1. A giant gets even bigger
Real estate investment trust (REIT) Realty Income has a portfolio of around 6,600 single-tenant properties. Its tenants are responsible for most of the costs of the properties they occupy, which makes them net lease assets. It's a relatively low-risk approach in the real estate sector, as well as a common tactic, but Realty Income's size makes it something of a bellwether name in the niche.
The company recently announced plans to buy peer VEREIT (NYSE: VER) in an all-stock deal that will expand its portfolio to over 10,000 properties. The acquisition is expected to be 10% accretive to adjusted funds from operations (AFFO), but more importantly, it gives Realty Income even more clout in an industry where scale has major advantages.
Most notably, it will allow the investment-grade rated REIT to take on deals that others couldn't even consider. While increasing in size means that larger deals are needed to move the needle, Realty Income's new scale will give it an unmatched ability to grow in a post-pandemic world.
2. Reach for the Sun Belt
Shopping center REIT Kimco is going down the same road, buying peer Weingarten Realty (NYSE: WRI) in a stock and cash deal. Kimco's portfolio of grocery-anchored centers will expand from roughly 360 locations to around 500. There are multiple benefits to this transaction above the cost savings from consolidating operations.
Most notably, the new properties will expand Kimco's reach in Sun Belt regions, where population growth is expected to be stronger in the years ahead.
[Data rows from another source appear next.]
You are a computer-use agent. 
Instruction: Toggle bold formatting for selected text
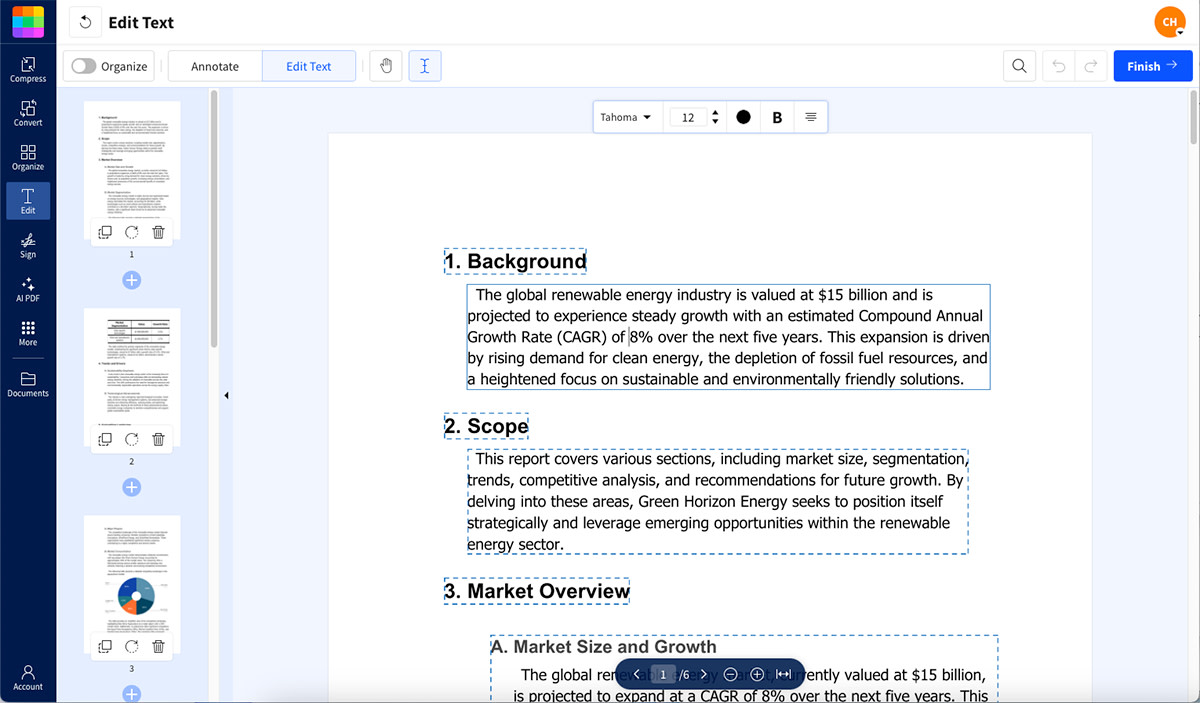(777, 117)
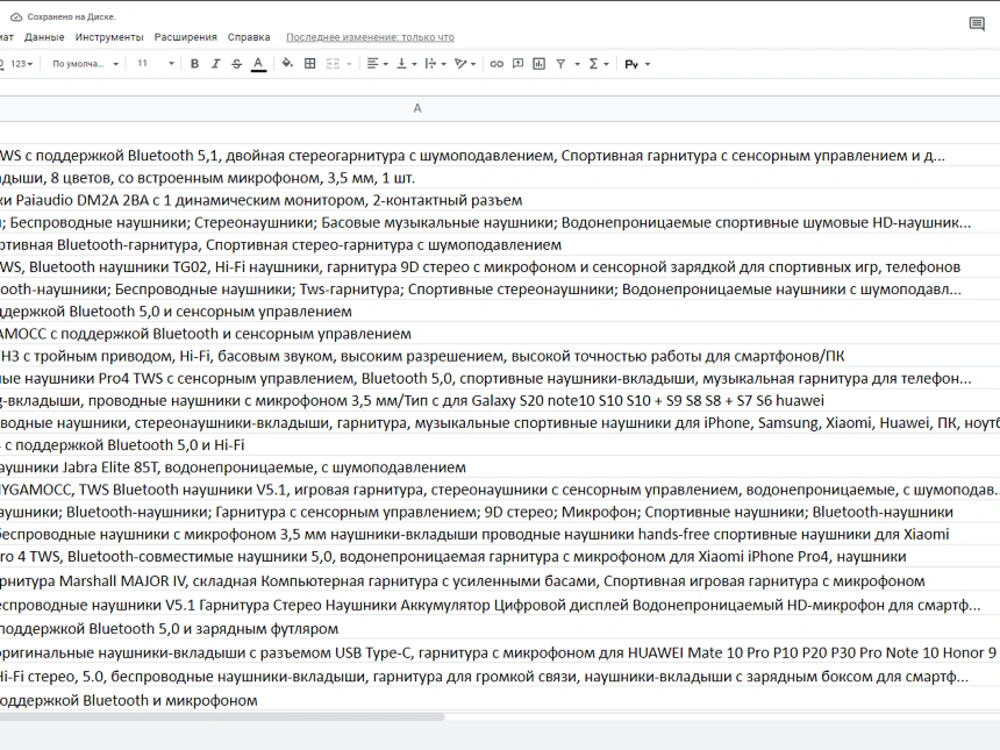This screenshot has width=1000, height=750.
Task: Open the revision history via Последнее изменение link
Action: pos(369,36)
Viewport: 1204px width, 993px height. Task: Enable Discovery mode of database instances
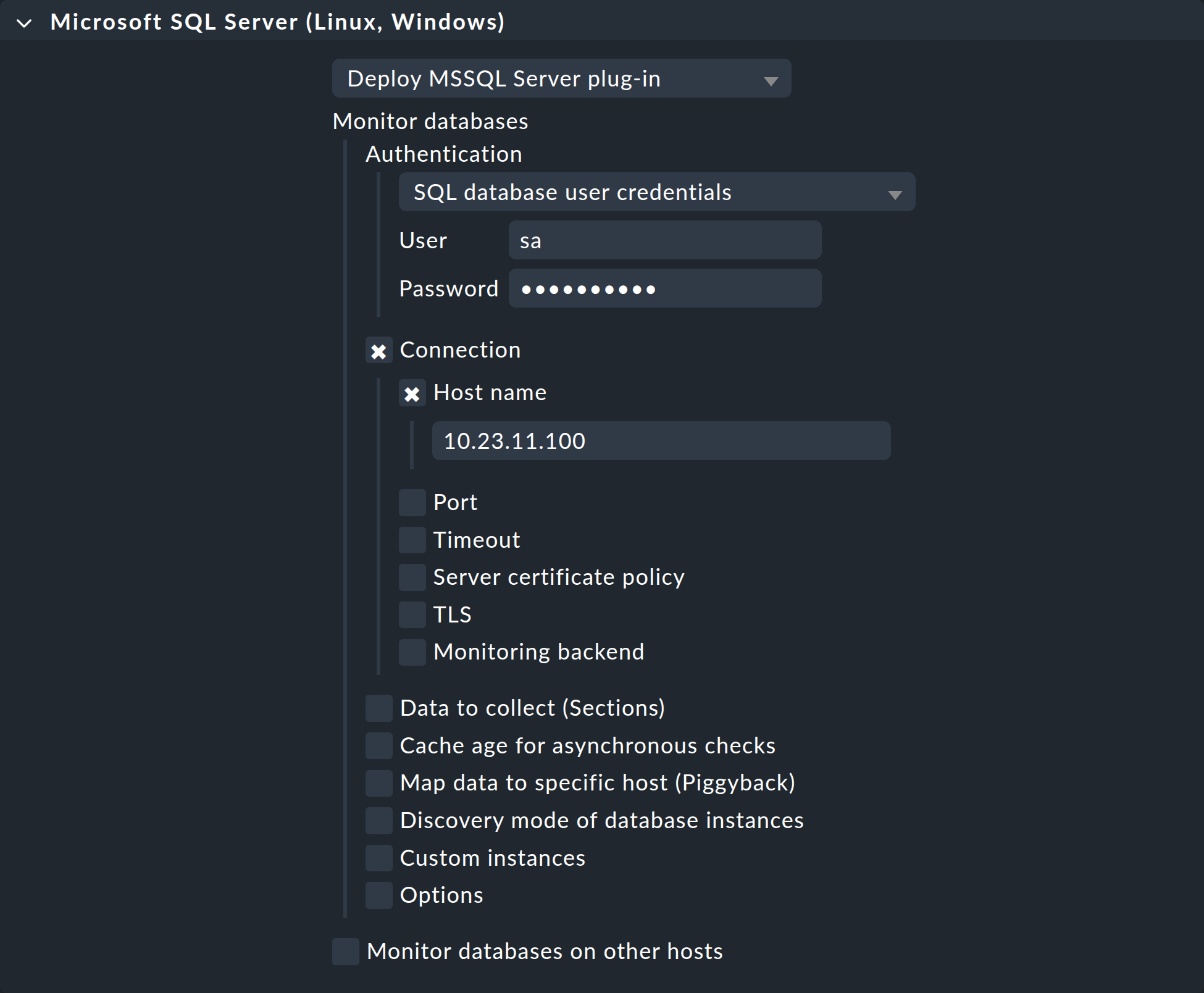379,820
And the combined company will have material internal-growth opportunities via redevelopment projects. Basically, the company is improving the fundamental core of its business. Like the Realty Income deal, Kimco expects its acquisition to be accretive to its results. Kimco is, effectively, getting bigger and better.
3. Doubling down
It would be hard to suggest that diversified healthcare REIT Ventas is doing as well as either Realty Income or Kimco right now. In fact, the company's senior-housing assets, a significant percentage of which it both owns and operates (known as SHOP assets), are struggling badly, thanks to the impact of the pandemic. However, that hasn't stopped Ventas from using the downturn to its advantage, inking a deal to buy New Senior Investment Group (NYSE: SNR) in an all-stock transaction.
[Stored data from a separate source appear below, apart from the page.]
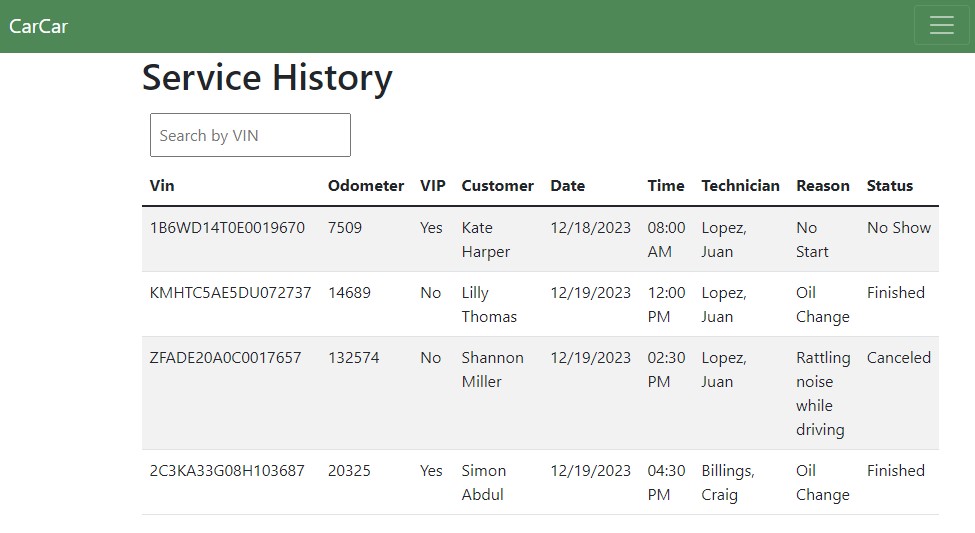Image resolution: width=975 pixels, height=533 pixels.
Task: Click technician Billings, Craig
Action: [727, 483]
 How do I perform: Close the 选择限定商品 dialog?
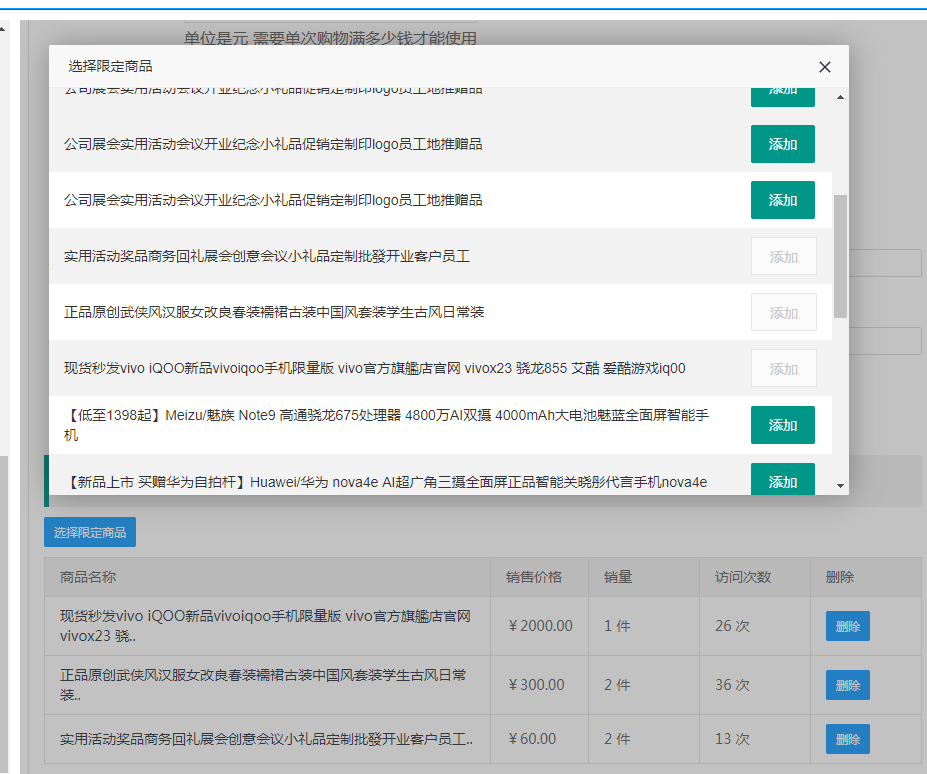point(824,67)
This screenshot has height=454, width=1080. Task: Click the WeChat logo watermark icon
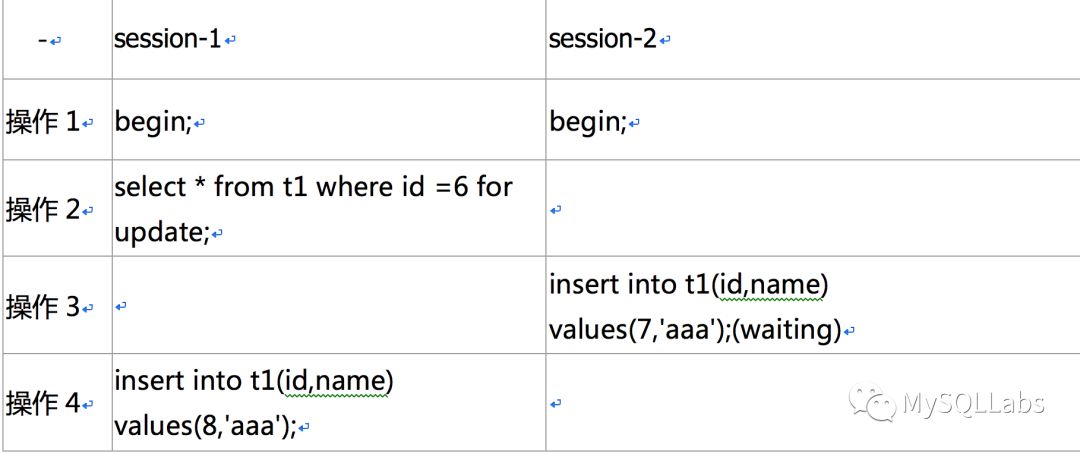coord(872,403)
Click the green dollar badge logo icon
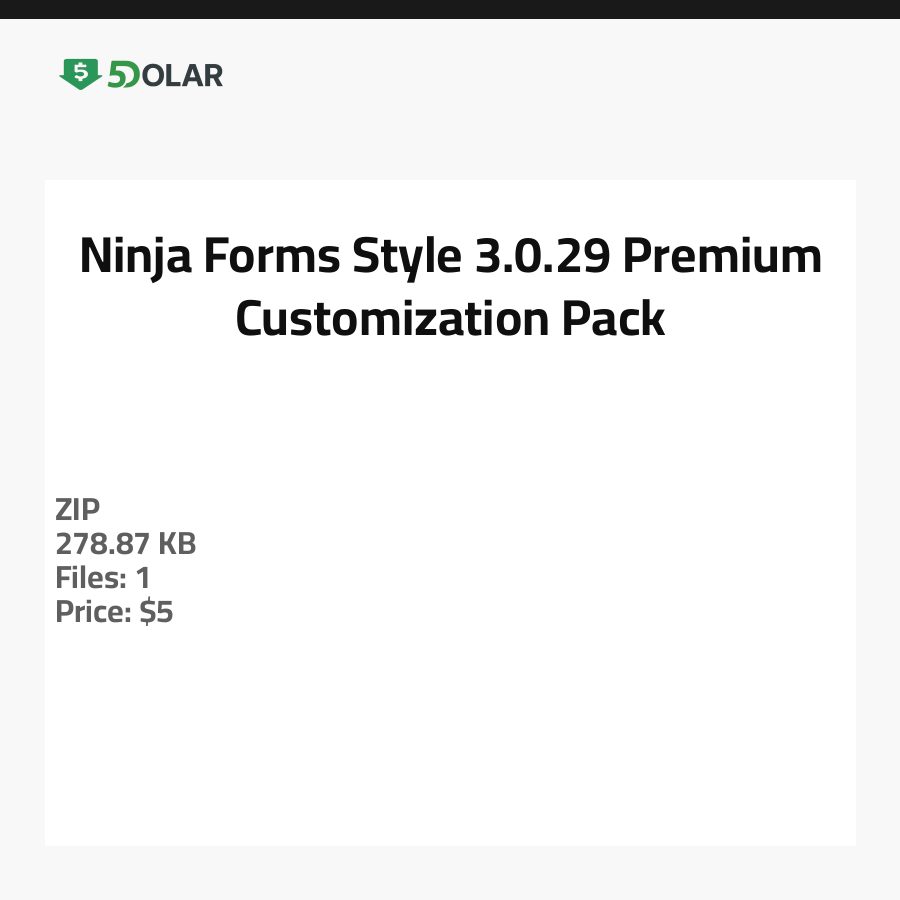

What's interesting about this move is that it increases Ventas' exposure to senior housing at a time when others are fleeing the sector, most notably Healthpeak. By adding New Senior's 109 properties to its portfolio, Ventas will increase the size of its SHOP business from 26% of its adjusted net operating income to 31%. Although the idea of doubling down on the division that has been hit hardest by the pandemic sounds risky, there are long-term demographics to consider.
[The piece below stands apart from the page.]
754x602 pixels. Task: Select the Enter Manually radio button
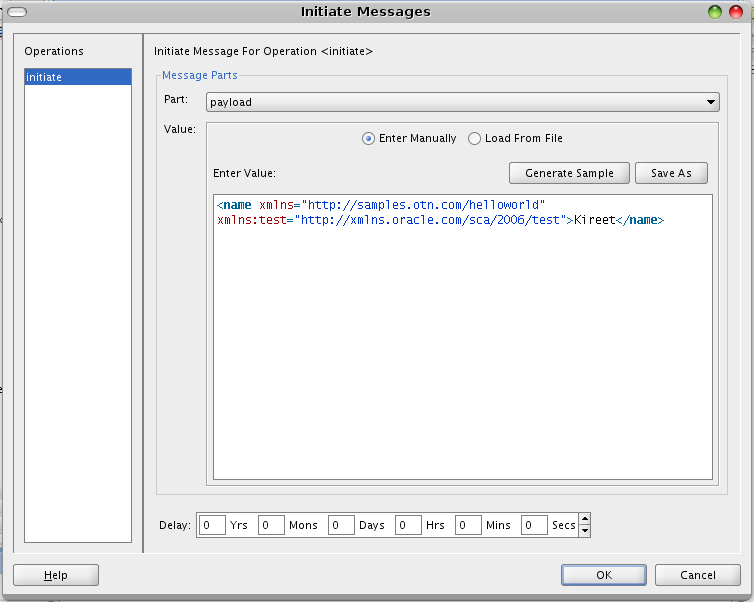click(369, 139)
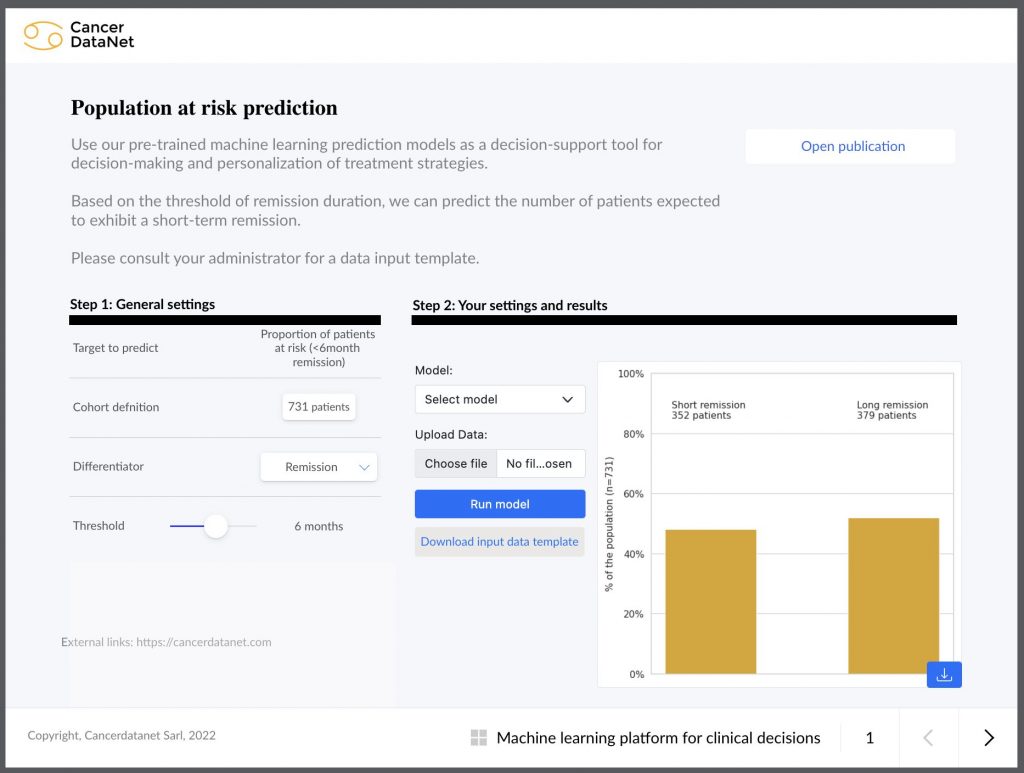Click the grayed-out left chevron arrow

928,737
First, older adults need more help, and that help can be provided most effectively in a group setting. Second, with more baby boomers retiring every day, senior housing looks set to see increasing demand over the next couple of decades. Ventas believes the industry has passed the worst of the pandemic hit and is acting on its convictions -- if it's right, this healthcare REIT will be poised for a huge rebound.
4. Buying more of the best
Mall giant Simon Property Group is another name that's been hit pretty hard by the health crisis. However, like the three names above, it has been working on getting better so that it exits the pandemic in stronger shape than when it entered.
The company is doing this in two ways. First, it completed a deal to buy rival Taubman Properties' high-end portfolio of malls similar to what Simon already owned. This increased Simon's scale and reach at the top end of the mall sector. The company used the pandemic to get a better deal.
Second, Simon has been working with partners to buy troubled retailers like J.C. Penney and Brooks Brothers, among others. While this is something of a step outside the normal aspects of a mall REIT, the company is using its financial strength to acquire notable retail brands on the cheap.
The move will help keep Simon's malls occupied and allow it to benefit if, or perhaps when, the retail sector rebounds more broadly. Like all the names above, the company has used the downturn to improve its long-term prospects.
Acting at the right time
It's not easy to make big decisions when the world is in disarray, like during a global pandemic. Many companies simply hunker down and try to survive. But Realty Income, Kimco, Ventas, and Simon all took a different route, inking deals that should help them exit this difficult time in stronger shape than when they entered it.
While it's too soon to suggest that all these deals will work out as planned, if they come anywhere near doing so, investors will be glad that these REITs acted when they had the opportunity -- even though that meant making potentially risky moves in a stressful period of time.